> [Exercise requirements]
• A. In the passage on Yahoo Pipes, during which years did Nicolas Hoizey use his Pipe?
• B. Pick up the passage on Yahoo Pipes after its final sentence and continue it.

The Pipes team’s canonical example was the scenario of a renter seeking an apartment within a given distance from a park. (The Pipe workflow took a feed of Craigslist rentals, processed the addresses against Yahoo Maps’ query language to look for parks, and then produced a list that fit within a given radius from any park.) Via Mastodon, former user Nicolas Hoizey pointed me to a Pipe he used from 2007 until the service’s end in 2015 that let him add a bookmark to the Pinboard bookmarking service and process it into the form he wanted before handing off to IFTTT and Buffer to post to Twitter.
Pipes output could be embedded into a page or formatted as HTML, JSON, KML, RSS, or XML. There was even a way for a non-Yahoo website to include JavaScript that queried a Pipe workflow and received the results back without any front-end browser or back-end server involvement. Pipes, in effect, could power other sites.

> [Source excerpt]
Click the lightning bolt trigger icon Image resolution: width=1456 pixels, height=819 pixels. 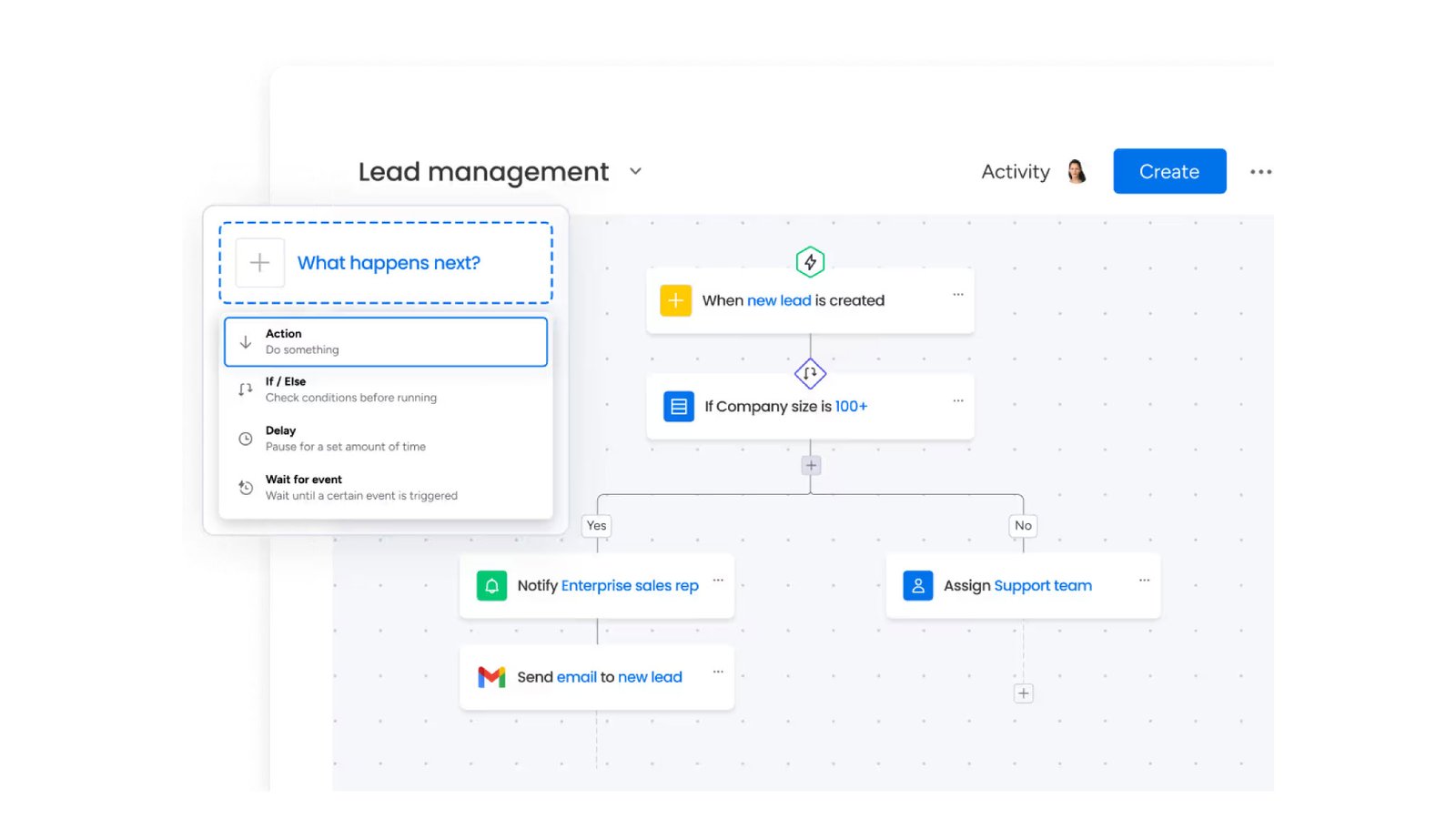pyautogui.click(x=810, y=262)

> [Answers provided]
• A. From 2007 until the service ended in 2015.

• B.
Sometimes, though, it could also drag them down. Now and again, major sites gave banning Pipes a go. One of those sites was Craigslist, which blocked Pipes in 2009 after a non-Yahoo developer used it to create a map of Craigslist rental listings. The company’s CEO defended the action by claiming that Pipes was devouring too many resources.
The ban left mashups across the internet missing data; some developers left Craigslist behind as a data source, but opted to keep their Pipes. (The blockade was ultimately short-lived, reversed after about two weeks.) This sophisticated—occasionally mischievous—filtering, mixing, and repurposing, despite being astonishingly valuable in a data-saturated world, wasn’t even the truly revolutionary part. No, the revolutionary part was the graphical interface.
Chapter 5
A placid surface masked an ocean of complexity
A placid surface masked an ocean of complexity
We would play Mario Kart every day after lunch and then just keep working.
Since the dawn of modern computers, coders have been largely constrained to 80-character lines, whether they were literally knocking out chads, typing at dumb terminals, or clattering away in modern word-processor-like code-development system windows. As Udell put it, “In practice, we all feel like it’s kind of bizarre that we’re operating in this world where, effectively, we’re dealing with punch cards.”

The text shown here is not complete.